New federal guidelines, along with legislation given a strong chance to pass in Congress next year, will probably combine to make the paperless voting machines obsolete, the officials say. States and counties that bought the machines will have to modify them to hook up printers, at federal expense, while others are planning to scrap the machines and buy new ones.

It's always seemed pretty obvious to me that voting machines with software you're not allowed to see and no independent means of confirming a vote count other than the software you're not allowed to see are not a great means of providing confidence in election results, and so I couldn't be happier about this news, assuming it actually comes to pass. But some people apparently disagree with me about paper trails:

In Harris County, Tex., which includes Houston, electronic machines can print a paper tally, but do not give voters a paper record, meaning they would not comply with Mr. Holt’s bill. Beverly Kaufman, the county clerk, said she and other election officials elsewhere disliked the paper requirement.

“Every time you introduce something perishable like paper, you inject some uncertainty into the system,” Ms. Kaufman said.

That's right! People could set the voting records on fire! Where would you be then, with your precious "verified voting"? Huh???

Seriously, though, this makes my head spin. How does letting voters confirm that their votes were actually recorded correctly, and then saving a hard copy of those results increase uncertainty? Oh -- right, because then when the tampered-with voting machines show a different set of results, people will be uncertain whether or not they can trust the election outcome, but if we just get rid of the damn paper trail, people will never know better, and everything will be fine.

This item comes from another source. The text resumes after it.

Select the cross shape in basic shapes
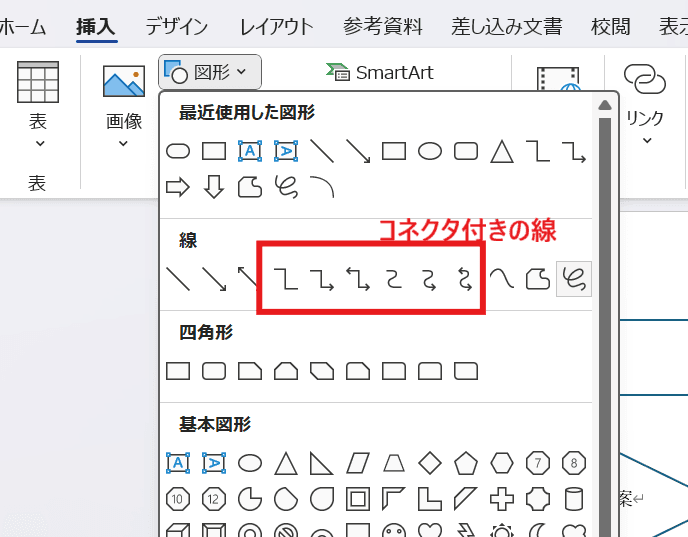The width and height of the screenshot is (688, 537). 502,497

I get it now.

Posted by Francis at 04:57 PM

Actually, the argument of the uncertainty paper introduces into the process is not so much about the perishability of the paper, as it is about the increased level of complexity that paper processes insert into the technology. In short, adding a printer (or, in the case of Houston, dramatically increasing the number of printouts made) onto the voting machine adds a lot of mechanical (as opposed to strictly electronic) moving parts, which are far more likely to malfunction, jam, or generally gum up the works. And a voting machine having to be taken off-line in the middle of voting day can, I think, justify concerns about an increase in uncertainty over an entirely paperless alternative.

This is not necessarily a compelling argument against a paper trail, but neither is it as ridiculous an argument as you make it out to be.

Posted by: Scott at December 8, 2006 08:19 PM

She's right, paper is totally perishable. I want them to give me a granite slate with my vote carved into it. Preferably by a cute wise-cracking little pterodactyl.

Posted by: Doug Orleans at December 8, 2006 11:02 PM

Thanks, Scott, I appreciate the clarification. It's true that as the number of mechanical bits of something increases, the likelihood of something going awry does as well. Maybe one solution would be to make the printers a replaceable component of a voting machine, so that if a printer failed, it could be replaced without having to replace the whole machine.

Anyway, the thing that made her argument seem spurious was her use of the word "perishable", which gave her response an air of "I'm just trying to come up with any reason to oppose changing the system we have, because I am a lazy bureaucrat."

Posted by: Francis at December 10, 2006 11:04 AM

And I'll grant that I have little doubt that her use of the word "perishable" was in response to a total lack of understanding of what it was that she was saying, from a technical standpoint. I would like to believe that she was briefed on the issue by a staff person who actually understands the technology, but with a county clerk's office, even of a sizable county, that isn't especially likely.